I haven't been thinking very long on it, but my first idea would be, as above, to use the epsilon definition of $a_n \to a$ (Nod)
• Feb 25th 2009, 01:26 PM
akolman
Thank you very much. I got confused with the epsilons.
• Feb 25th 2009, 03:05 PM
akolman
I am sorry to bother you again, but I don't get this crucial step.

Quote:

Originally Posted by Moo
Hello,

Remember the definition (or property) of the continuity :
f is continuous $\Leftrightarrow \forall \delta>0, \exists \epsilon>0,~ \forall x,~ |x-c|<\epsilon \Rightarrow |f(x)-f(c)|<\delta$
(I inverted delta and epsilon from the usual definition so that it wouldn't confuse with the epsilon you're using in the text)

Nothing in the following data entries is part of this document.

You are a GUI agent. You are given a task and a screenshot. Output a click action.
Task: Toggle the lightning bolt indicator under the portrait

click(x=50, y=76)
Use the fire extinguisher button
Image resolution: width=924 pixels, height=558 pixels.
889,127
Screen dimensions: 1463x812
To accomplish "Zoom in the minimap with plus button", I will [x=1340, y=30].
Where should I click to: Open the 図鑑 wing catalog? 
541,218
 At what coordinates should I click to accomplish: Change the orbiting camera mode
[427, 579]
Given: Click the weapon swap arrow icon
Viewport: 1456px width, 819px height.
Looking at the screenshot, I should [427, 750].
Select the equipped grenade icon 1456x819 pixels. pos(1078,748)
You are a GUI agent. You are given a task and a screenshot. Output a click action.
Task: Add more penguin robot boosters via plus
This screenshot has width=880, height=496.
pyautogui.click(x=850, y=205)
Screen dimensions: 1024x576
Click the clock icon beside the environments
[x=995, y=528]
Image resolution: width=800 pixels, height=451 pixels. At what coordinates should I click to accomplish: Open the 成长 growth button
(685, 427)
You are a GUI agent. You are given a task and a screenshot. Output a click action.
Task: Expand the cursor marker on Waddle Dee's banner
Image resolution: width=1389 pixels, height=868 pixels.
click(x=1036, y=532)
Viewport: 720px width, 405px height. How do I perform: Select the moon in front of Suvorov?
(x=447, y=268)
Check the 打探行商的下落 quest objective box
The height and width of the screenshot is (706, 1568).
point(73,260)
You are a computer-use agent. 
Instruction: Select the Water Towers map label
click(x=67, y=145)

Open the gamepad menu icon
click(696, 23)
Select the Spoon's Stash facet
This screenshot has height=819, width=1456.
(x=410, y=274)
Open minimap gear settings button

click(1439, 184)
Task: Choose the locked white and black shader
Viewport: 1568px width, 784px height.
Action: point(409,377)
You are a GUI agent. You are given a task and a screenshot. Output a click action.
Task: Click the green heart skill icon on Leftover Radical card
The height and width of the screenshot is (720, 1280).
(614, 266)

This means that the set : $\{\omega ~:~ |X_n(\omega)-a|< \epsilon \} \subseteq \{\omega ~:~ |g(X_n(\omega))-g(a)|< \delta \}$

Why is the set $\{\omega ~:~ |X_n(\omega)-a|< \epsilon \} \subseteq \{\omega ~:~ |g(X_n(\omega))-g(a)|< \delta \}$??

EDIT: typo corrected.
• Feb 25th 2009, 08:26 PM
matheagle
Typo....with $g(x_n(\omega))$
Quote:

Originally Posted by moo
hello,

remember the definition (or property) of the continuity :
F is continuous $\leftrightarrow \forall \delta>0, \exists \epsilon>0,~ \forall x,~ |x-c|<\epsilon \rightarrow |f(x)-f(c)|<\delta$
(i inverted delta and epsilon from the usual definition so that it wouldn't confuse with the epsilon you're using in the text)

this means that the set : $\{\omega ~:~ |x_n(\omega)-a|< \epsilon \} \subseteq \{\omega ~:~ |g(x_n(\omega))-g(a)|< \delta \}$

one of the consequences of the kolmogorov axiomatic is that if $a \subseteq b$, then $\mathbb{p}(a) \leqslant \mathbb{p}(b)$

then use the second axiom of kolmogorov ( $\mathbb{p}(a)\leqslant 1$) to prove that $\lim_{n \infty} \mathbb{p}(|g(x_n)-g(a)|<\delta)=1$

it should be easy from here (rofl)

yes.

I haven't been thinking very long on it, but my first idea would be, as above, to use the epsilon definition of $a_n \to a$ (nod)

• Feb 26th 2009, 09:12 AM
Moo
Quote:

Originally Posted by matheagle
Typo....with $g(x_n(\omega))$

Why is it a typo ? (Surprised)
Or more exactly... where is the typo ? ^^

Quote:

Originally Posted by akolman
I am sorry to bother you again, but I don't get this crucial step.

Why is the set $\{\omega ~:~ |X_n(\omega)-a|< \epsilon \} \subseteq \{\omega ~:~ |g(X_n(\omega))-g(a)|< \delta \}$??

EDIT: typo corrected.

Okay, so imagine there is an $\omega$ such that $|X_n(\omega)-a|< \epsilon$
The implication means that with that same $\omega$, $|g(X_n(\omega))-g(a)|<\delta$

Thus the set of $\omega$ such that $|X_n(\omega)-a|< \epsilon$ is included in the set of $\omega$ such that $|g(X_n(\omega))-g(a)|<\delta$.
• Feb 26th 2009, 03:16 PM
matheagle
It was a minor typo, you left out the second ).
I thought I pointed that out.
• Feb 26th 2009, 05:24 PM
akolman
Thanks again Moo.

I'm still halfway with this problem

2. Let $\{a_n\}$ be a sequence of real numbers. Hence, we can also say that $\{a_n\}$ is a sequence of constant (degenerate) random variables. Let $a$ be a real number. Show that $a_n \Rightarrow a$ is equivalent to $a_n \stackrel{\mbox{P}}{\Rightarrow} a$

I was able to prove that

Show that $a_n \longrightarrow a$ $\Rightarrow$
$a_n \stackrel{\mbox{P}}{\longrightarrow} a$

But I don't know what to do to go the other way around.

If I assume $a_n \stackrel{\mbox{P}}{\longrightarrow} a$.

Then, $\forall \epsilon_{1}>0, \forall \epsilon_{2}, \exists N>0,~ \forall n > N, ~P(|a_n-a|<\epsilon_{1}) < \epsilon_{2}$

Is there a way to make $P(|a_n-a|<\epsilon_{1})=0$?

So I can get $|a_n-a|<\epsilon_{1}$, for $n>N^{*},~ \forall \epsilon_{1}>0$. Can I get a $N^{*}$ that makes this happen?

Or how can I go with this proof. Thanks again for your patience.